Knock down of hnRNPC reverts a subset of SW620 APA profiles to the 1CT profiles
To verify a potential contributory role of hnRNPC in shaping a SW620 characteristic APA profile, we reduced hnRNPC levels in SW620 cells by siRNA mediated knock down (kd). If elevated hnRNPC levels in SW620 cells drive specific APA profiles it can be expected that some of the APA profiles revert to those more characteristic of 1CT and SW480 cells. An additional control was included that consisted of the kd of the related ELAVL1 mRNA. Significant kd was achieved for both proteins (Supplementary figure S12). As previously shown for HEK293 cells (36), kd of hnRNPC (3 combined repeats) results in a general increase in UTR length in both the nuclear and cytoplasmic fractions when compared to SW620 cells transfected with a scrambled siRNA (Figure 5A, Supplementary Figure S13A). Of the 127 genes that lengthen in both the SW620 v 1CT and the SW620 v SW480 cytoplasmic cohorts, seven genes revert and shorten upon hnRNPC kd, as exemplified by CLCN7 (Supplementary Figures S14A, S15). Genes that undergo shortening in both the SW620 v 1CT and SW620 v SW480 comparisons were also affected. Of the 119 shortening genes, 15 genes revert to the 1CT/SW480 profile and showed lengthening of their UTRs upon hnRNPC kd. Most interestingly, this cohort also included PA2G4 (Figure 5B, Supplementary Figure S14B).
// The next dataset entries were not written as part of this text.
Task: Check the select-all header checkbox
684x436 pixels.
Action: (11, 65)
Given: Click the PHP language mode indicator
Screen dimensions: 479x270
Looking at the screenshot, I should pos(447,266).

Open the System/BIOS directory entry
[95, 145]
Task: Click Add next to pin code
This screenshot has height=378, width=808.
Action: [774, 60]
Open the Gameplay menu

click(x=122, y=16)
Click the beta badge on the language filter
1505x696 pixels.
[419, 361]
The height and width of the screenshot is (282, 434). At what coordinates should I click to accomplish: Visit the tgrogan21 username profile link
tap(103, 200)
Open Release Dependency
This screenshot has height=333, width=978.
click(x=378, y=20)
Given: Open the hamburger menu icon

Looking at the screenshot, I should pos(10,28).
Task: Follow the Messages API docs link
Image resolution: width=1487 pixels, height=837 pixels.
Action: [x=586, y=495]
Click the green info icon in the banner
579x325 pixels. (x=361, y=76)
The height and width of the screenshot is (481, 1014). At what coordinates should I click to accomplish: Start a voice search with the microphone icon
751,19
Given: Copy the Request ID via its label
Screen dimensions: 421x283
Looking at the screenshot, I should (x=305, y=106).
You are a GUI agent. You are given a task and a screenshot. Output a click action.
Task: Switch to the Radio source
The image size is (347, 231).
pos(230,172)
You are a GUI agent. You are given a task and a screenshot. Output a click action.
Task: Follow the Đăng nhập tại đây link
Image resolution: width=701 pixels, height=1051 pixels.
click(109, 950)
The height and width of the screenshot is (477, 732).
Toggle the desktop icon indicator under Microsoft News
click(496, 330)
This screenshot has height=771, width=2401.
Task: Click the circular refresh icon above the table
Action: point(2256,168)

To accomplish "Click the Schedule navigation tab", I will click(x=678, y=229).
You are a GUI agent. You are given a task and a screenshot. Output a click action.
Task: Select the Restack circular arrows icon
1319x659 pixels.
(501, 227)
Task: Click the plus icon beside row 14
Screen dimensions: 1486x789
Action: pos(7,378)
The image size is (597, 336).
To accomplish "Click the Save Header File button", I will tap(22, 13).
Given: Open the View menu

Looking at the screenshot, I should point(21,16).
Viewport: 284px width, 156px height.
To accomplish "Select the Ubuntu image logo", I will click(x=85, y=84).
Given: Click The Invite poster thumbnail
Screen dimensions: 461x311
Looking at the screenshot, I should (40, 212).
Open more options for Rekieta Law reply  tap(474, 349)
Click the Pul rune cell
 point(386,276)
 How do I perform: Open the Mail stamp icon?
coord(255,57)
From this analysis we conclude that the elevated levels of hnRNPC in SW620 cells may contribute to the establishment of characteristic UTR-APA profile changes for a subset of genes.
To assess whether hnRNPC levels also affect CR-APA profiles we next focused on CR-APA events in hnRNPC kd SW620 cells. As can be seen in Figure 5C and Supplementary Figure S13B under reduced levels of hnRNPC, intragenic poly(A) sites are favoured in both the nuclear and to a lesser extent in the cytoplasmic fractions. In the cytoplasmic fraction, we identified 101 genes that undergo statistically significant lengthening (relative increase of frequencies of the full-length isoform compared to the short isoform generated by usage of the intragenic poly(A) site), when hnRNPC levels are reduced in SW620 cells (Figure 5C, Supplementary Figure S16A). We also extracted 156 genes that have the opposite trend showing a statistically significant increase in the frequency of the short isoforms upon hnRNPC kd (Figure 5C, Supplementary Figure S16B). Interestingly, GO analysis of the 27 genes that lengthen in SW620 cells compared to both 1CT and SW480 (Supplementary Figure S16C) using the Enrichr platform (37,38), identifies an enrichment for folate associated metabolic pathway genes (Supplementary Figure S16D). Strikingly, upon hnRNPC depletion, four genes (Supplementary Figure S16B, text box on right), including MTHFD1L (Figure 5D, F) ‘revert’ to the 1CT and SW480 characteristic profiles. A similar trend, albeit not statistically significant, is also apparent in the nucleus (Figure 5E). These changes appear to be specific to hnRNPC as no change in the profiles of these genes is seen, when ELAVL1 is knocked down instead (Figure 5B and C and D & E). Importantly, when hnRNPC is knocked down in SW620 cells we not only observe a change in MTHFD1L APA profiles (Figure 5F), but this is concomitant with a reduction in MTHFD1L protein level (Figure 5G, Supplementary Figure S19). From this analysis, we conclude that elevated levels of hnRNPC in SW620 cells affect the MTHFD1L protein levels by modulating CR-APA.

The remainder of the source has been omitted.